** MATERIAL FOR THIS TASK follows **

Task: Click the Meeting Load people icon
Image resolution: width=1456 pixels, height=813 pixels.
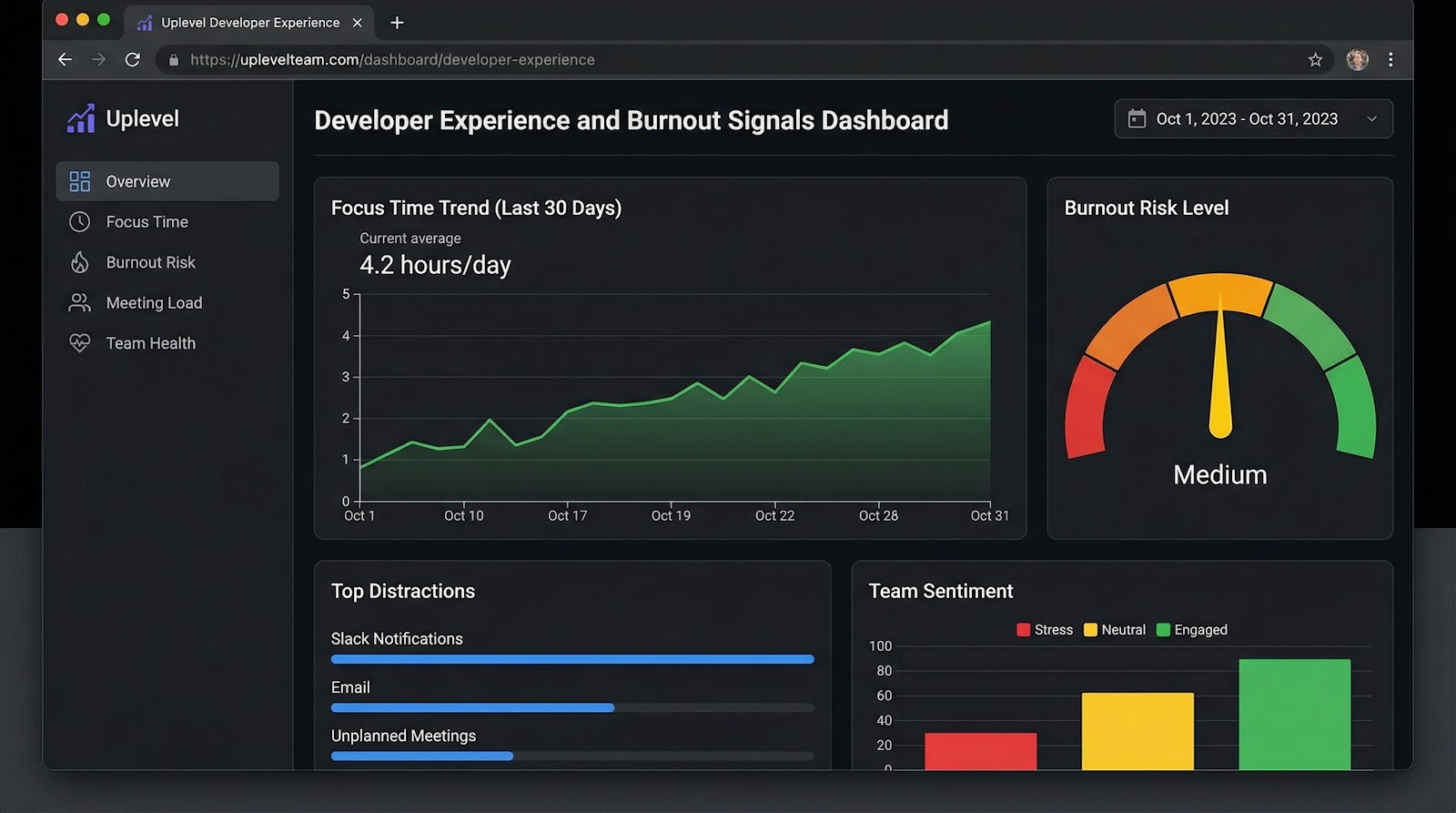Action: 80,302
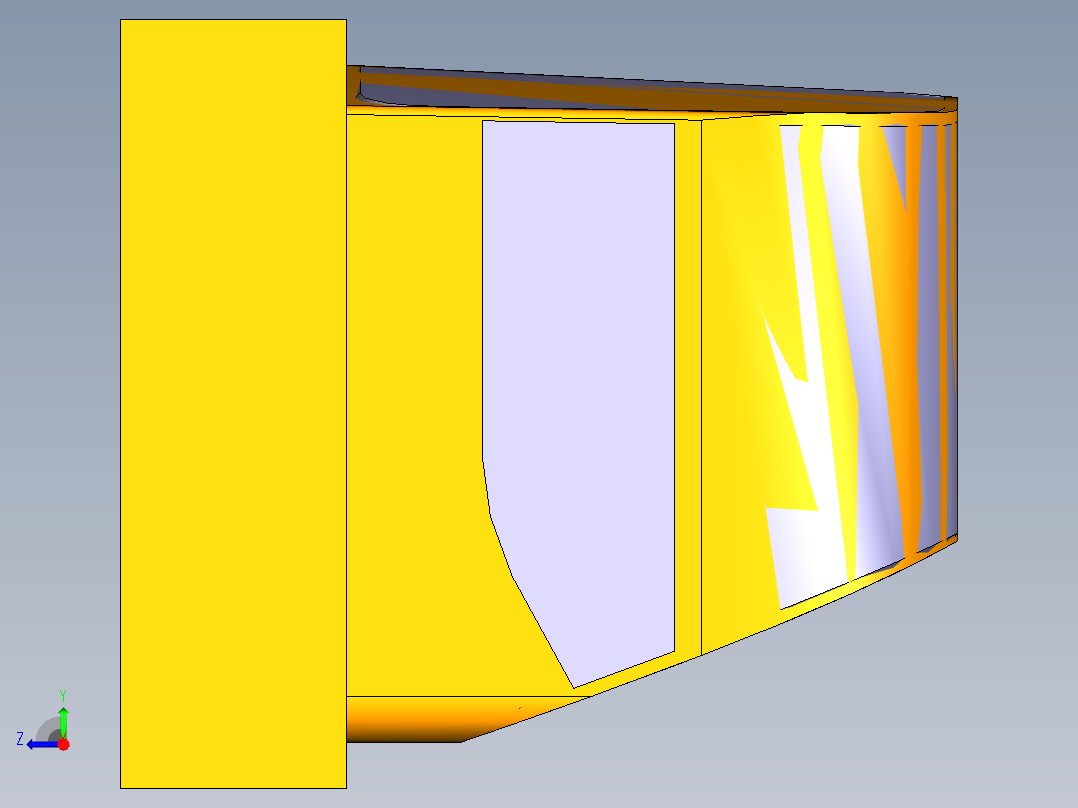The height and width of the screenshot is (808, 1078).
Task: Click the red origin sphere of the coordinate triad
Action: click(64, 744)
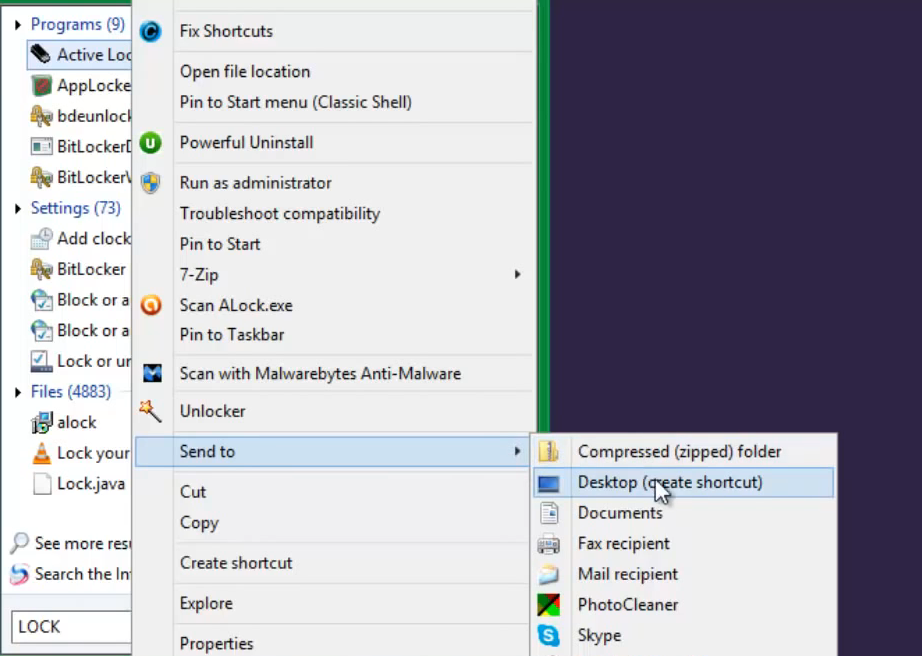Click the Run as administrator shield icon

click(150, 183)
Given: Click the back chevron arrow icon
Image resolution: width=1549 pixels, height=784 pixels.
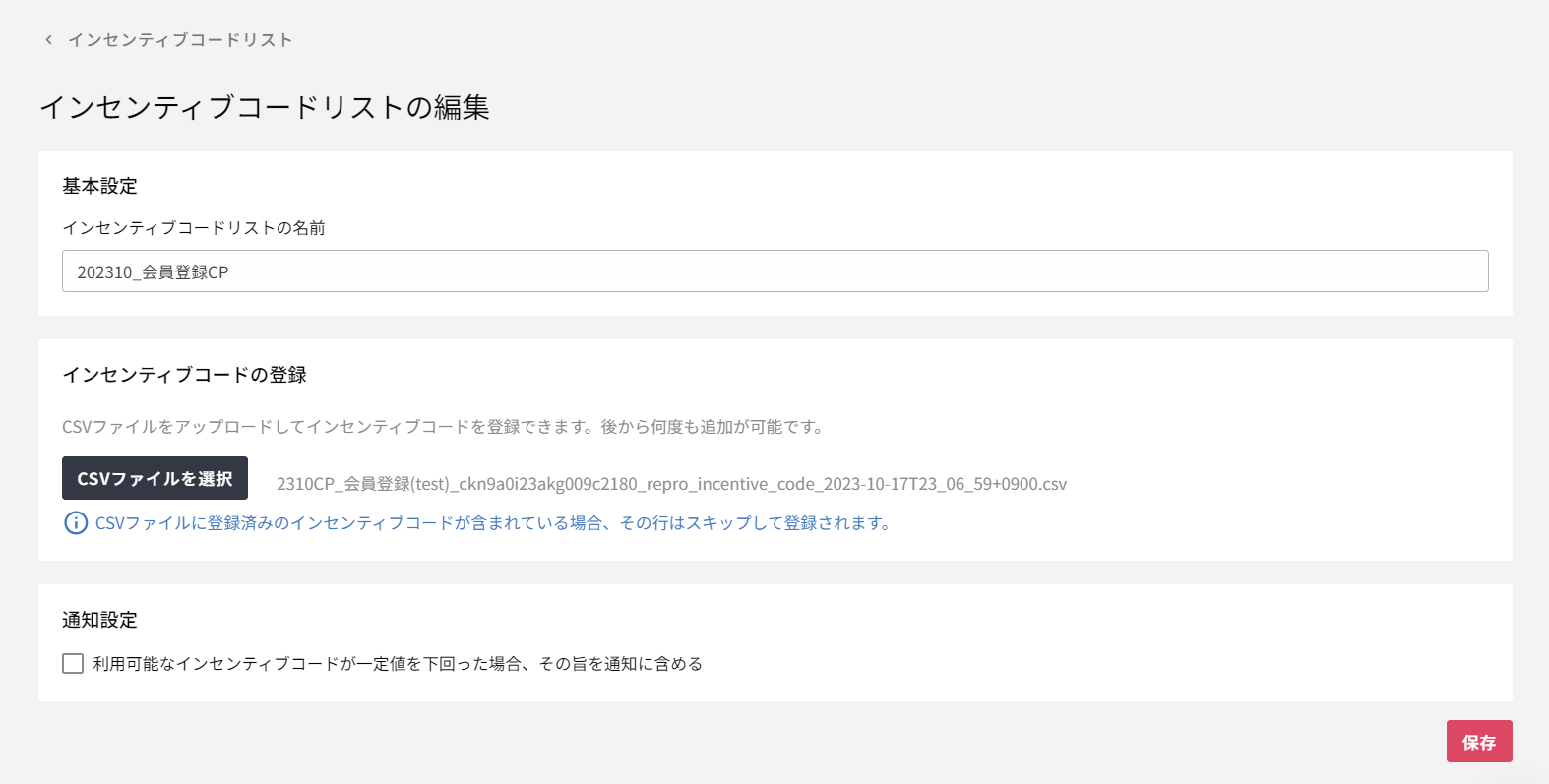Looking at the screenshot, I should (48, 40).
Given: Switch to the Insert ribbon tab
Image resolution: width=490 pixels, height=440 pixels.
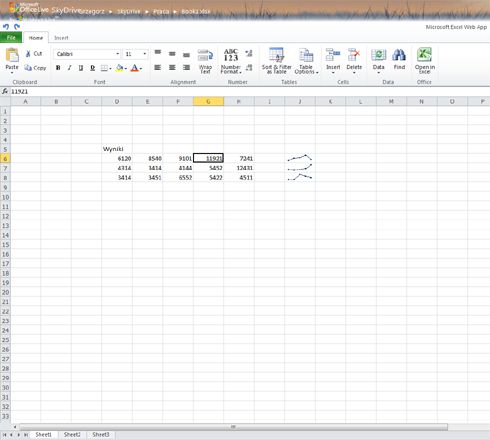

** End of MATERIAL FOR THIS TASK **

**TASK GOAL:** For this task, give the full listing again verbatim and keep out every picture.

**RESULT:**
Task: Click the Meeting Load people icon
Image resolution: width=1456 pixels, height=813 pixels.
Action: 80,302
The height and width of the screenshot is (808, 1078).
Task: Click the red origin sphere of the coordinate triad
Action: click(64, 744)
Click the Run as administrator shield icon

click(150, 183)
Given: Click the back chevron arrow icon
Image resolution: width=1549 pixels, height=784 pixels.
Looking at the screenshot, I should (48, 40).
Given: Switch to the Insert ribbon tab
Image resolution: width=490 pixels, height=440 pixels.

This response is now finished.